Excerpted passage:
** BEGIN **
# Darkside of the moon



## The Machine (Jun 4, 2007)

Wanted to get some pics of the blood moon, when it was full and bright decent shots, when the transformation was happening the the part that was supposed to be red was dark, what did i do wrong? Canon 70D, 100-400L,125 shutter, 100 iso, between f8-f9


----------



## The Machine (Jun 4, 2007)

First time shooting the moon, manual, manual focus, stayed to watch it was beautiful but didn't get the shot i desired.:hairout:


----------



## papa john (Nov 17, 2011)

*Shoot the Moon?*

I did the same!! I was shooting with our Canon 7d, 70-200 f2.8 L on a tripod. The full moon before the eclipse did ok but during the full eclipse I could not get an image of the moon. I'm still trying to find out what I should have done. We have till October to figure it out I think????


----------



## The Machine (Jun 4, 2007)

lol, thats funny:spineyes: the latter part of the response, Oct. nice


----------



## papa john (Nov 17, 2011)
** END **
Information supplied:
** BEGIN **
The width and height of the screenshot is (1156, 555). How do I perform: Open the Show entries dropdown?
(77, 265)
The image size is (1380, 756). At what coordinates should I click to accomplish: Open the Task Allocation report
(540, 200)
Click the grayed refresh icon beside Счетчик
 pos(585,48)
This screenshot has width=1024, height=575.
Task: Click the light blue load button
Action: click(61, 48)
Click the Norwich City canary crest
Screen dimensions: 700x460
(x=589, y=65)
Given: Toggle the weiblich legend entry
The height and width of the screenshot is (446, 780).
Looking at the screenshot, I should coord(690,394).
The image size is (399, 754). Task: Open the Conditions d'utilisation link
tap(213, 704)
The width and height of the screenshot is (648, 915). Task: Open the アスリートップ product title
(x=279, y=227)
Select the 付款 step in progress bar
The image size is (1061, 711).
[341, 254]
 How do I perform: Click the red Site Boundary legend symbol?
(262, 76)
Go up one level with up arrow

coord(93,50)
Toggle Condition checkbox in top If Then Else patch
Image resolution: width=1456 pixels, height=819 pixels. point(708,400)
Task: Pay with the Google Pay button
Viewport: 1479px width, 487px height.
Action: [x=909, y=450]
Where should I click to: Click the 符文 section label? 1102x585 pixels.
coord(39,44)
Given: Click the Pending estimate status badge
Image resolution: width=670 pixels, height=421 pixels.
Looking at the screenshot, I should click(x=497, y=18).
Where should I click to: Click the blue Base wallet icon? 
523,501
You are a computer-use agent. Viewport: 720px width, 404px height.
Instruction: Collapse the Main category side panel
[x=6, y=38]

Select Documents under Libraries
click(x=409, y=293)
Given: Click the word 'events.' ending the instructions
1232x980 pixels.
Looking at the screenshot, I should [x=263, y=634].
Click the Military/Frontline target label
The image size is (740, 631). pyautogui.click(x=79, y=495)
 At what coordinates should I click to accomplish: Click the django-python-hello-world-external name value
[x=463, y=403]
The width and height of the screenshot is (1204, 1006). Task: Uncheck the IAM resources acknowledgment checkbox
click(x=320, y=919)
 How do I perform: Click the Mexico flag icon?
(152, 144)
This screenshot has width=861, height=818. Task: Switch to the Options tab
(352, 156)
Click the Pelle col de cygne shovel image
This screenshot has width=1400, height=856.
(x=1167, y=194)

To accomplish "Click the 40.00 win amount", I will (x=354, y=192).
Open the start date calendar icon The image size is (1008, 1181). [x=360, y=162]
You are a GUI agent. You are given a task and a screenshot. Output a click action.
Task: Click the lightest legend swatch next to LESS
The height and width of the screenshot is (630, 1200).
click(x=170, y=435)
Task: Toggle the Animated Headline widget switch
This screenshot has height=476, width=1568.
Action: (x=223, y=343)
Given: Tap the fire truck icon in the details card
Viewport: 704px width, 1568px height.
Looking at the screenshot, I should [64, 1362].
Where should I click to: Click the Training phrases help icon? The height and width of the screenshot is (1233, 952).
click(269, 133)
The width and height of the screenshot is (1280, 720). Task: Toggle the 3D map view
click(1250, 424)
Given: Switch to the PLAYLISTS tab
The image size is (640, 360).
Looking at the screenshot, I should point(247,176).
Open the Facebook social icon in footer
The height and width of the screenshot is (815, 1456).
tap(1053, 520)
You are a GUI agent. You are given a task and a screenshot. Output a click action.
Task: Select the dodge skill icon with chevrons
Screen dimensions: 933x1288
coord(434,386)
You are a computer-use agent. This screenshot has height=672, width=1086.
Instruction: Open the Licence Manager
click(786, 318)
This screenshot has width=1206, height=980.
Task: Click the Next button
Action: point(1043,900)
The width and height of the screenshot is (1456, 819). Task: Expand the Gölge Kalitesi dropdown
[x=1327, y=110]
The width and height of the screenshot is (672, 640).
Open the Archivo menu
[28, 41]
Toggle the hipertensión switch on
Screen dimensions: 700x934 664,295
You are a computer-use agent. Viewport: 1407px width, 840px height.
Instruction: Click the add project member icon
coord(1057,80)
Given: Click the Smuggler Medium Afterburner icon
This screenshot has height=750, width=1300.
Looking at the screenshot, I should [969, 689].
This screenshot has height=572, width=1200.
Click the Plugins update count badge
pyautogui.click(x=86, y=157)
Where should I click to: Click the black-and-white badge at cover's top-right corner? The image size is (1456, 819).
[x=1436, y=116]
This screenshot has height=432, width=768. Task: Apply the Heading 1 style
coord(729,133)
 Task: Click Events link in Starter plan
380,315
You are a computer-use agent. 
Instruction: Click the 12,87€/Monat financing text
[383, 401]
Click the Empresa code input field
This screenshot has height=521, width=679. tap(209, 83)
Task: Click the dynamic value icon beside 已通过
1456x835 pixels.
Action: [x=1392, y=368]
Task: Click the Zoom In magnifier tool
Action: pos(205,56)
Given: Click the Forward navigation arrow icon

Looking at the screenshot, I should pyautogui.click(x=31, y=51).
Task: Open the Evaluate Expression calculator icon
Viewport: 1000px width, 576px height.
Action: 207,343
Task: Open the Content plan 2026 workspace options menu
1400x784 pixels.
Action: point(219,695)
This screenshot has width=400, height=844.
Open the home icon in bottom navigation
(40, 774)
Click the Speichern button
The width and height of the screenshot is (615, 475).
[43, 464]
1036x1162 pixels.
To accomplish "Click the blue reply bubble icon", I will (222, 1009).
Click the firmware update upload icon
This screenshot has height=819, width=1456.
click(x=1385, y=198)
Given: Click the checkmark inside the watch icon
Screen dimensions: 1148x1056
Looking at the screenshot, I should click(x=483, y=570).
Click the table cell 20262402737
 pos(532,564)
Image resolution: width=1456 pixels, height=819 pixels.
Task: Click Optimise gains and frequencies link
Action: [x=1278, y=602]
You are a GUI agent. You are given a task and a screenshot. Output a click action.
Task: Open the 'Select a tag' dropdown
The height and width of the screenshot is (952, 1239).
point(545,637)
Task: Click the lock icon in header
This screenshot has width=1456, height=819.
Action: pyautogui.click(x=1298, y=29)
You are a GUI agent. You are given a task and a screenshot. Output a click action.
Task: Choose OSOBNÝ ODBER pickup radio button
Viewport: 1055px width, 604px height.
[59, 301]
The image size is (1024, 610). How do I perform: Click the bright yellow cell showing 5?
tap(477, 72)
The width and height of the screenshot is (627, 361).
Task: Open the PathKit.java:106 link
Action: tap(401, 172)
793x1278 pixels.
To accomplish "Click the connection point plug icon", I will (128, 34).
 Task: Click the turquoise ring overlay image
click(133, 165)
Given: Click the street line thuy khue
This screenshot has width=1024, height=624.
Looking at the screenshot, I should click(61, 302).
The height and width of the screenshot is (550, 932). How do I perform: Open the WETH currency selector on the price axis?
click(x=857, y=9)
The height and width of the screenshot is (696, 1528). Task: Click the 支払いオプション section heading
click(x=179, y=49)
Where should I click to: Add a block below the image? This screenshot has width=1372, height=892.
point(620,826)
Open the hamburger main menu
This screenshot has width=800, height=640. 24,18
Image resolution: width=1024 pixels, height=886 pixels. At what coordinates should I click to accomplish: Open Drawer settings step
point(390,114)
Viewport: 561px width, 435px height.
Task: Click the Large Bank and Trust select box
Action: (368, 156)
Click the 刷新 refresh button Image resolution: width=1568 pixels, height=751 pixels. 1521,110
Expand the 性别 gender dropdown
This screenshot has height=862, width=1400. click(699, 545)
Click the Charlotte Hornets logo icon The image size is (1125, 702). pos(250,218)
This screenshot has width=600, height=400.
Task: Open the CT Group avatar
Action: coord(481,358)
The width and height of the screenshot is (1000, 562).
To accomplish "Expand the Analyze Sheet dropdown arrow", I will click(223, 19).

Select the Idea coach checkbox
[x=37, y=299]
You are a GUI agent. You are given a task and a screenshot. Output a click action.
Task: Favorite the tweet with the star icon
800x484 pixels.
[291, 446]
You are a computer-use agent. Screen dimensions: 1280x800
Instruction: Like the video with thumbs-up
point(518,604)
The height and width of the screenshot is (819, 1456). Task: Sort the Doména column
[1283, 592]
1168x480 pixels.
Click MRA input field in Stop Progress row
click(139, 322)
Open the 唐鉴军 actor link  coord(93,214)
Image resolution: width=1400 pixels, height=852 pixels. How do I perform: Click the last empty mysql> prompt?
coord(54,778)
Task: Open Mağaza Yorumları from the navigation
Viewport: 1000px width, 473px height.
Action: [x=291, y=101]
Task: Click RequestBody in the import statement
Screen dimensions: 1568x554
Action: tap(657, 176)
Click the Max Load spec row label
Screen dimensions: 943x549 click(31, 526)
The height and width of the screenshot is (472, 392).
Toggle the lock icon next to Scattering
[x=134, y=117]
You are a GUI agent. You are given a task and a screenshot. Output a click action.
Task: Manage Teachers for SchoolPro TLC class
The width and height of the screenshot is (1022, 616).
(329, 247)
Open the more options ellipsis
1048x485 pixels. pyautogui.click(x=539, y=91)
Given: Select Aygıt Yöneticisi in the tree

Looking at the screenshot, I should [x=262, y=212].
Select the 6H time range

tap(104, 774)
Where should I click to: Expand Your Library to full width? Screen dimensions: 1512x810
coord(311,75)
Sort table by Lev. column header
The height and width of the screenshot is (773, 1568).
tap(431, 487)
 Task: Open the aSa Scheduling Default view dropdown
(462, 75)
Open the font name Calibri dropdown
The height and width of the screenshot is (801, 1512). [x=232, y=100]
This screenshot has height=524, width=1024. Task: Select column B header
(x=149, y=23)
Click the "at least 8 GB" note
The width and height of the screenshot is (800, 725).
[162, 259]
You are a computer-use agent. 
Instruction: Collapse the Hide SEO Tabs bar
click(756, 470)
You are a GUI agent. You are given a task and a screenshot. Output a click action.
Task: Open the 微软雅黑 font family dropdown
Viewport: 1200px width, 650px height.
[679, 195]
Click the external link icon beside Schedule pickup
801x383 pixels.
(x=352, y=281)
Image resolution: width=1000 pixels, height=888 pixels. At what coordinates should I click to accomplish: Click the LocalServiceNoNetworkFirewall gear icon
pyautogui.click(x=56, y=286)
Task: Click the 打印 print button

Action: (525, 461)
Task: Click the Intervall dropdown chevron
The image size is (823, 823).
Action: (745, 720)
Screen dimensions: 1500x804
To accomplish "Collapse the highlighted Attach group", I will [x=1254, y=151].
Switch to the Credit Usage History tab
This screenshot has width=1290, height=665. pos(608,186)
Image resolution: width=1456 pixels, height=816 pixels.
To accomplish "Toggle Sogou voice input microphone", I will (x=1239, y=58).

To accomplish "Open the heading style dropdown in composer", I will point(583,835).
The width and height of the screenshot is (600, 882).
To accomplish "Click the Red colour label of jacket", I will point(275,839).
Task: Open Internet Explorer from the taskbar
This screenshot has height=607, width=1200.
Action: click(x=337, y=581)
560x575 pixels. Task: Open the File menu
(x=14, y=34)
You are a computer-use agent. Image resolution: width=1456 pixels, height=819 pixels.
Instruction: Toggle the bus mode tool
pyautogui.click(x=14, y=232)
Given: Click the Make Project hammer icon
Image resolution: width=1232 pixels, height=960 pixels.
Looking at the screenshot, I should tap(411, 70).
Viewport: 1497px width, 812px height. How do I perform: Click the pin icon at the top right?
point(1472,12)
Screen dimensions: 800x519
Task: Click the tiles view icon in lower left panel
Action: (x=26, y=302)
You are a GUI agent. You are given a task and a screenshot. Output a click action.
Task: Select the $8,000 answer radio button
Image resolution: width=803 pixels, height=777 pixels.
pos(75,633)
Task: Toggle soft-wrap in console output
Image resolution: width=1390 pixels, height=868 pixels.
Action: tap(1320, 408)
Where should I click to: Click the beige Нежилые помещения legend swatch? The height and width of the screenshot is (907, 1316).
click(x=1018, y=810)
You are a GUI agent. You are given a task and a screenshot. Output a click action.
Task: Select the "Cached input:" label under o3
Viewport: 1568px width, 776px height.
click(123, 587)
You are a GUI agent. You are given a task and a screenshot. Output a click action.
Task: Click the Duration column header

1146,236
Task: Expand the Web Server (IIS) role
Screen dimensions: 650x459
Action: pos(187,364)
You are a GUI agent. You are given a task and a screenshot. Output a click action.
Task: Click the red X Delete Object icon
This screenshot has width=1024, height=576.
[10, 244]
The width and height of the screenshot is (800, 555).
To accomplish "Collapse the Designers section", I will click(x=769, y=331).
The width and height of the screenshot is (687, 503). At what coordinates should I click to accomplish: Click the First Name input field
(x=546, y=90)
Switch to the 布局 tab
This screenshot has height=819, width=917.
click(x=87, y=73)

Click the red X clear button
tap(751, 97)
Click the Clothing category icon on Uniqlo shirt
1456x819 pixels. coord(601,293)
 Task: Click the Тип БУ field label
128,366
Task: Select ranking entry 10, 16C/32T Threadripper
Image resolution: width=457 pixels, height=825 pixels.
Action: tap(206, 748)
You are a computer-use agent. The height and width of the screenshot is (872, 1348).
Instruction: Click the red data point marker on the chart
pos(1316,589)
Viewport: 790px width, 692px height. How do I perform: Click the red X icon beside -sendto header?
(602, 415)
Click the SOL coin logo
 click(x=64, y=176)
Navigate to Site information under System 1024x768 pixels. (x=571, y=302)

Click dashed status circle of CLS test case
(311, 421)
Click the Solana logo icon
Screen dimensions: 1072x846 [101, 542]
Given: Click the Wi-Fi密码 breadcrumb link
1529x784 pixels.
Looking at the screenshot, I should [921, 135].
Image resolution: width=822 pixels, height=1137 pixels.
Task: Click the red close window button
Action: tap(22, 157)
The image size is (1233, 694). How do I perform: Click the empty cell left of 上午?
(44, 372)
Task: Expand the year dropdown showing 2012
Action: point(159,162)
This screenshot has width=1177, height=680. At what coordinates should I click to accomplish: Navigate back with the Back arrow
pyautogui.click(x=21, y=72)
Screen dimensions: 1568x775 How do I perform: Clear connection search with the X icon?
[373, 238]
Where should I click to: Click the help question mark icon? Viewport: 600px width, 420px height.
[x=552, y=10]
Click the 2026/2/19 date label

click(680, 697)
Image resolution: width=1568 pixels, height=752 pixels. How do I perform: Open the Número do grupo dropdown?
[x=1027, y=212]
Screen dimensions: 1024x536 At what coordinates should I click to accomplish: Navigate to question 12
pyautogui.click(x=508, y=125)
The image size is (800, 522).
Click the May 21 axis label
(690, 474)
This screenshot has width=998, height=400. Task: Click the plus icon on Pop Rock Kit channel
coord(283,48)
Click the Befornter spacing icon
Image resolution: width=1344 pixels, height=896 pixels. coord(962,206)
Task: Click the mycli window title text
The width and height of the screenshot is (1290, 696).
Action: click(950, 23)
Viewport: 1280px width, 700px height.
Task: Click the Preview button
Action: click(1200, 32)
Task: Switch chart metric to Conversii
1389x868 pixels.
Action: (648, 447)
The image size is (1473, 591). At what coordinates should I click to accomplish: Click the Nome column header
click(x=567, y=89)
** END **
What this exercise asks:
[a] Decide whether each of the following statements agrees with the forum thread on the blood moon, answering yes or no and quoting the deciding words of the thread: (i) The Machine shot at ISO 100. (ii) papa john held the camera by hand while shooting. (iii) The Machine relied on autofocus.
[b] From the forum thread on the blood moon, quote everything from "First time shooting" down to "out I think????".

Answers for this exercise:
[a]
(i) Yes: "100 iso"
(ii) No: "on a tripod"
(iii) No: "manual focus"

[b]
First time shooting the moon, manual, manual focus, stayed to watch it was beautiful but didn't get the shot i desired.:hairout:


----------



## papa john (Nov 17, 2011)

*Shoot the Moon?*

I did the same!! I was shooting with our Canon 7d, 70-200 f2.8 L on a tripod. The full moon before the eclipse did ok but during the full eclipse I could not get an image of the moon. I'm still trying to find out what I should have done. We have till October to figure it out I think????